For the time being users may expect to work with the “top 200 cities”. It is a reasonable amount considering the app is out for no longer than a week, and still in need of some fixes. At the moment the application may look to compete with TripIt, however the latter is more business travel related and lacks a number of features. Also Airbnb is struggling to introduce Airbnb Trips, a travel app of their own.
Google Trips is a big step towards improving journeys into new places. I am yet to test it during my next excursion, but I would definitely like to hear your initial thoughts on the future of this application.
Krystian Palczewski 384439
Sources:
http://www.telegraph.co.uk/travel/comment/google-travel-app-wants-to-be-your-tour-guide-but-is-that-a-good-thing/
http://www.forbes.com/sites/geoffreymorrison/2016/09/21/google-trips-review/#370bca3f603b
http://www.theverge.com/2016/9/19/12943054/google-trips-travel-app-android-ios
https://cdn0.vox-cdn.com/thumbor/pIDaG-nuP5xVSLGPV_rMHk7a_zM=/800×0/filters:no_upscale()/cdn0.vox-cdn.com/uploads/chorus_asset/file/7115481/ImageJoiner-2016-09-16%20at%2012.08.13%20PM.png
Thanks for your interesting post Krystian.
I believe Google Trips is a very promising app. Currently a lot of different sources are used to find information for your “to visit” destinations, like books (LonelyPlanet), other online sources (TripAdvisor) and as an additional service with your booking (Booking.com). Google trips makes the process more efficient, as all needed information is in one app, this leaves more time to enjoy the trip itself, instead of planning it while you are there.
However I do agree, that travelling is for a huge part about interacting with local people and experiencing the culture the most this way. Plus, the local Hostel staff probably knows best what to do and what not to do. This however depend on the (type of) traveller, how they feel about the travel experience and what they want to do on site. For this reason I believe the app can replace the above mentioned travel documents (after improvements), and it is up to the traveller how to use it.
Interesting read Krystian,
I personally feel as if Google is inventing the ‘right’ (at least somewhat relevant) solution for the wrong reason. I see multiple applications for Google Trips, and I believe it will be a valuable tool for many end-users – especially as “Generation Z’ moves towards the age where they start planning their own vacations and trips. Unfortunately the business model behind Google Trips is based on mining, extracting and collecting additional information from its users. This in hand allows Google to target its users with increasingly personalized ads.

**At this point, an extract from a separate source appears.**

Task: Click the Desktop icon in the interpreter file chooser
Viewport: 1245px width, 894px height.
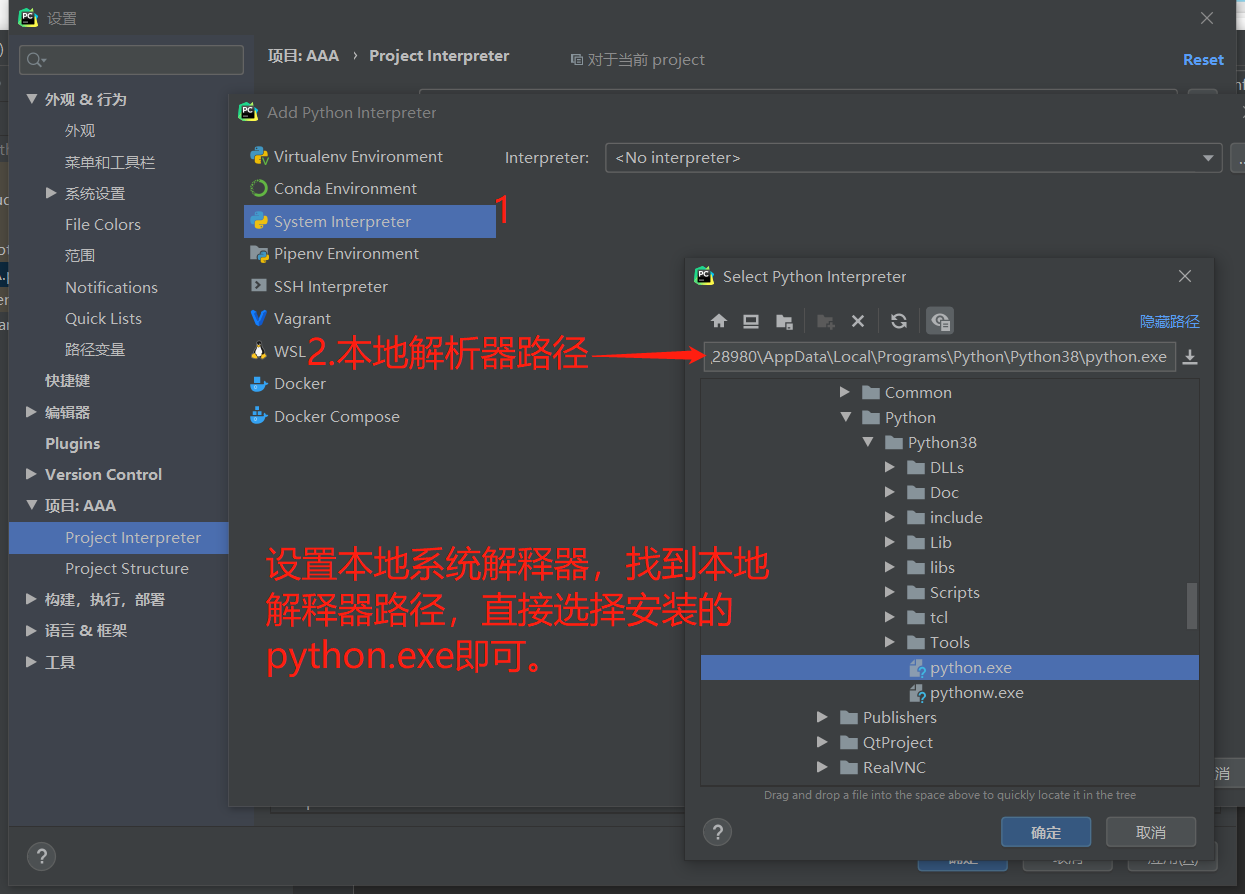Action: click(x=750, y=320)
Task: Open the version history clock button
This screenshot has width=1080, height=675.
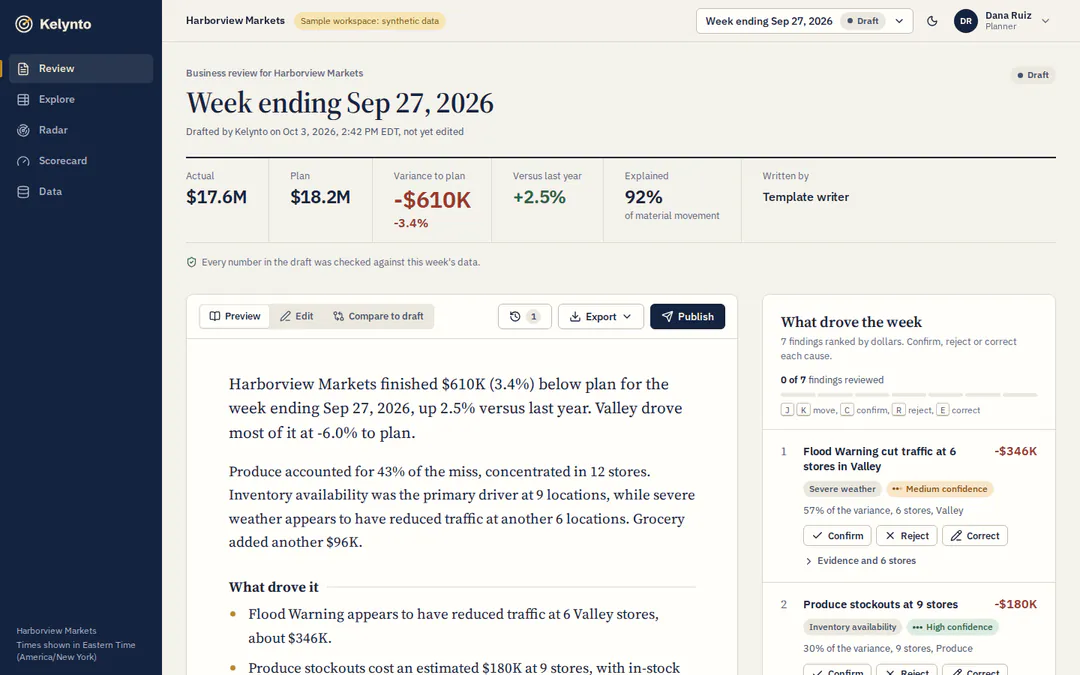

As consumers of multiple Google products it is often easy to forget just how much information we willingly give up to them. In exchange we get a ‘personalized’ internet experience with tailored ads and offerings as established by their AI / algorithms. While I’m sure Google has no bad intentions, it is still a bit unsettling that a for-profit corporation has so much control over my personal internet experience.
As such I will not be using the Google Trips app myself. I think the majority of us are better of utilizing alternative means to organize our trips –
unless, of course, you specifically crave that identical vacation experience as those other soon to be thousands of Google Trip users.
.
Hi Krystian, thank you for your post! In addition to what you’ve written, I’ve also come across a blog that talks about the main problems a user can face with mobile travel applications. Of these, I believe the most important one applicable when abroad, is that many applications assume always-on data connection. This means that the minute you lose internet, the application stops working. If you’re unlucky, it’ll happen when you need it the most too, like when you need to show your mobile ticket to the conductor. Now imagine being abroad, you won’t have internet everywhere – if the application is designed like the EuroStar application, you won’t even be able to use the contact information list without internet, meaning you won’t be able to call in case an issue occurs. Therefore, I think a feature that would make Google Trips more successful is to ensure that some part of the application works without internet connection, or at least that the previously downloaded items won’t be deleted.